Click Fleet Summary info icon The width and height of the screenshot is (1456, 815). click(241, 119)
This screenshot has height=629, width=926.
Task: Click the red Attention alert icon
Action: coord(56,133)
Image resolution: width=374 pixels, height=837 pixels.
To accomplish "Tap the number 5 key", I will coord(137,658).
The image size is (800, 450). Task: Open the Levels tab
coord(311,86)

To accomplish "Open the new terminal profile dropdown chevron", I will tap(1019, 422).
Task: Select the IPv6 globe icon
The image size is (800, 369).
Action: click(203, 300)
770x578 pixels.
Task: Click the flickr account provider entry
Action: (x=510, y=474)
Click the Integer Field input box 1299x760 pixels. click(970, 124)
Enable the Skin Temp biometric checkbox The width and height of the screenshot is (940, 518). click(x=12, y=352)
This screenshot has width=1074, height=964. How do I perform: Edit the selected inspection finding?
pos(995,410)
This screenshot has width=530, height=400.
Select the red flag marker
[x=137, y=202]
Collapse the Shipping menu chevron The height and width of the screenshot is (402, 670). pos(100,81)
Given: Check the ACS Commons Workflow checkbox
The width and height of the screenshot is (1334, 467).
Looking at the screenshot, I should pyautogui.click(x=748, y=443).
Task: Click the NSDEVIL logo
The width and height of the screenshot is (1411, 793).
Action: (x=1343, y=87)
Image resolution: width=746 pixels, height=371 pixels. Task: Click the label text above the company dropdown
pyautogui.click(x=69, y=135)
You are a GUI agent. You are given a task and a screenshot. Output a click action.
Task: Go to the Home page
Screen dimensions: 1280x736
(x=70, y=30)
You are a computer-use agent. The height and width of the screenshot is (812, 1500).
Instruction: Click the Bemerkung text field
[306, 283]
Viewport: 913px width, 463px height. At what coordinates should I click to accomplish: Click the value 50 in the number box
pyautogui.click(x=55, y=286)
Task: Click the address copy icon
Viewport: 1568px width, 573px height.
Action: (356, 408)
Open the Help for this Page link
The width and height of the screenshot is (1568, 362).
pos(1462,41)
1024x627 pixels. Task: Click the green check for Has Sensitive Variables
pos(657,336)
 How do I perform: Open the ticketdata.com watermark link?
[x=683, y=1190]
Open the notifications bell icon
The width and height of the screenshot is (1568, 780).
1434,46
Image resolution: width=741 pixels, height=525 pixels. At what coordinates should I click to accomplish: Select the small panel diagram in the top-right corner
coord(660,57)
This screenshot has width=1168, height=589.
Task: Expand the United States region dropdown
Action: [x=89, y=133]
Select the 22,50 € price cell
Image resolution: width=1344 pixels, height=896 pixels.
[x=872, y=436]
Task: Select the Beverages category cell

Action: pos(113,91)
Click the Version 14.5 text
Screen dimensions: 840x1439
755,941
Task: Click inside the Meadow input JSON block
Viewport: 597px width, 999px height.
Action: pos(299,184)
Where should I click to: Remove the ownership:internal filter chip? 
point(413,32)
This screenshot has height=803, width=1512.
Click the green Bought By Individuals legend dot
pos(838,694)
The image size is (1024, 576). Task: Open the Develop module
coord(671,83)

□ □ □ □

Requirement =
Taking the line with "Task: Click the NSDEVIL logo" as the first and the line with "Open the Help for this Page link" as the last, retype that stretch of the data above exactly, with no other lines.

Answer section =
Task: Click the NSDEVIL logo
The width and height of the screenshot is (1411, 793).
Action: (x=1343, y=87)
Image resolution: width=746 pixels, height=371 pixels. Task: Click the label text above the company dropdown
pyautogui.click(x=69, y=135)
You are a GUI agent. You are given a task and a screenshot. Output a click action.
Task: Go to the Home page
Screen dimensions: 1280x736
(x=70, y=30)
You are a computer-use agent. The height and width of the screenshot is (812, 1500).
Instruction: Click the Bemerkung text field
[306, 283]
Viewport: 913px width, 463px height. At what coordinates should I click to accomplish: Click the value 50 in the number box
pyautogui.click(x=55, y=286)
Task: Click the address copy icon
Viewport: 1568px width, 573px height.
Action: (356, 408)
Open the Help for this Page link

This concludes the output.